Kister sah ihn erstaunt an.

»Meine Hochachtung, Herr Knaster!« wiederholte Lutschkow. »Ich heiße Kister, mein Herr.«

»So, Herr Knaster?!«

Fjodor Fjodorowitsch wandte ihm den Rücken zu und ging nach Hause. Lutschkow blickte ihm mit spöttischem Lächeln nach.

Am nächsten Tag ging er gleich nach dem Exerzieren wieder auf Kister zu.
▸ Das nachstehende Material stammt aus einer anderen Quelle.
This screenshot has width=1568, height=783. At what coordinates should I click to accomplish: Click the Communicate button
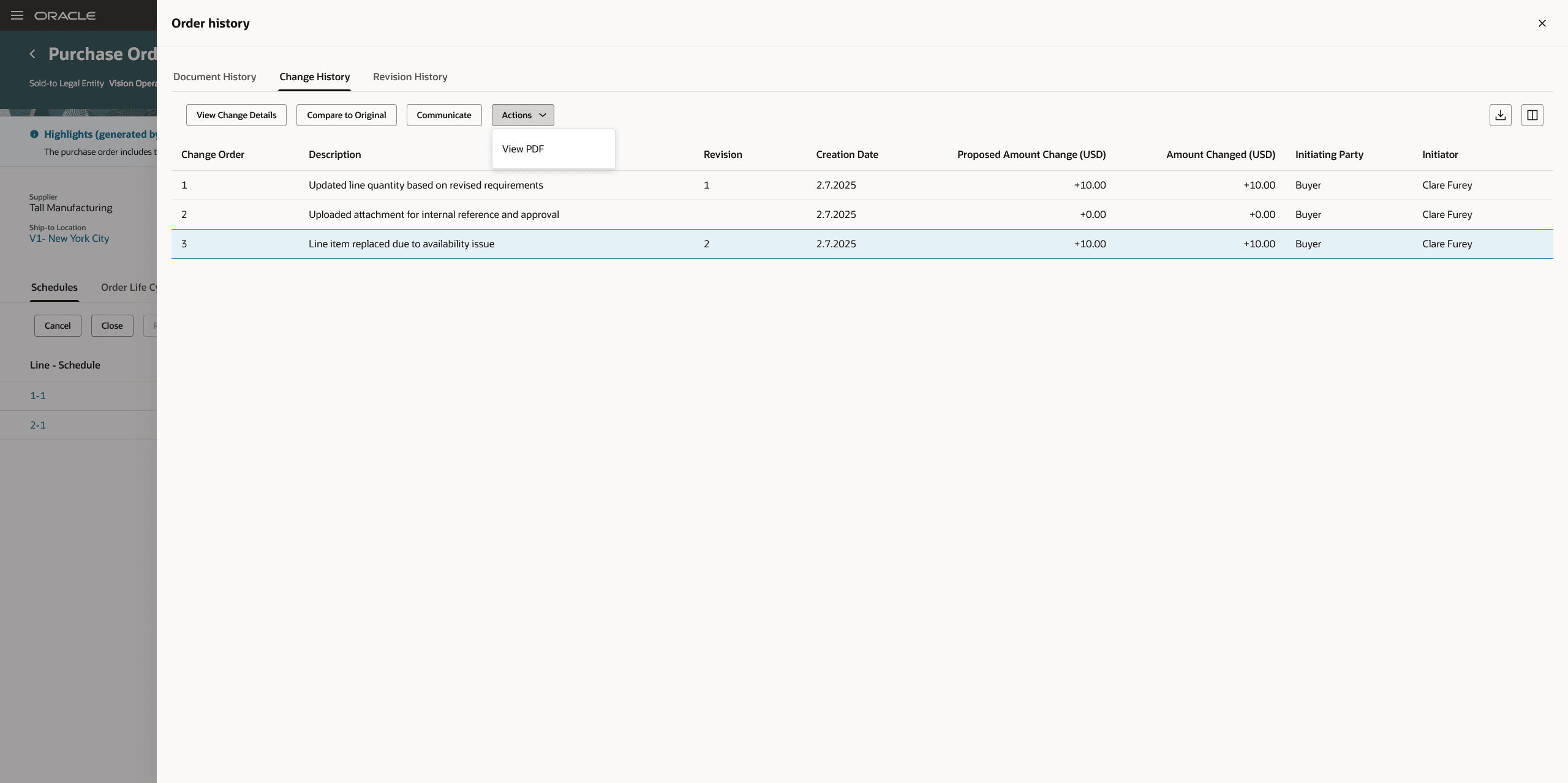443,115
»Nun, wie geht es, Herr Kinderbalsam?«

Kister fuhr auf und blickte ihm gerade ins Gesicht. In den kleinen, galligen Augen Awdej Iwanowitschs leuchtete boshafte Freude.

»Ich meine Sie, Herr Kinderbalsam!«

»Mein Herr«, antwortete ihm Fjodor Fjodorowitsch, »ich finde Ihren Scherz dumm und deplaziert – hören Sie es? –, dumm und deplaziert.«

»Wann schlagen wir uns?« entgegnete Lutschkow ruhig.

»Wann Sie wollen, von mir aus morgen.«

Am andern Morgen schlugen sie sich. Lutschkow brachte Kister eine leichte Verwundung bei, ging darauf, zum größten Erstaunen der Sekundanten, auf den Verwundeten zu, drückte ihm die Hand und bat ihn um Verzeihung.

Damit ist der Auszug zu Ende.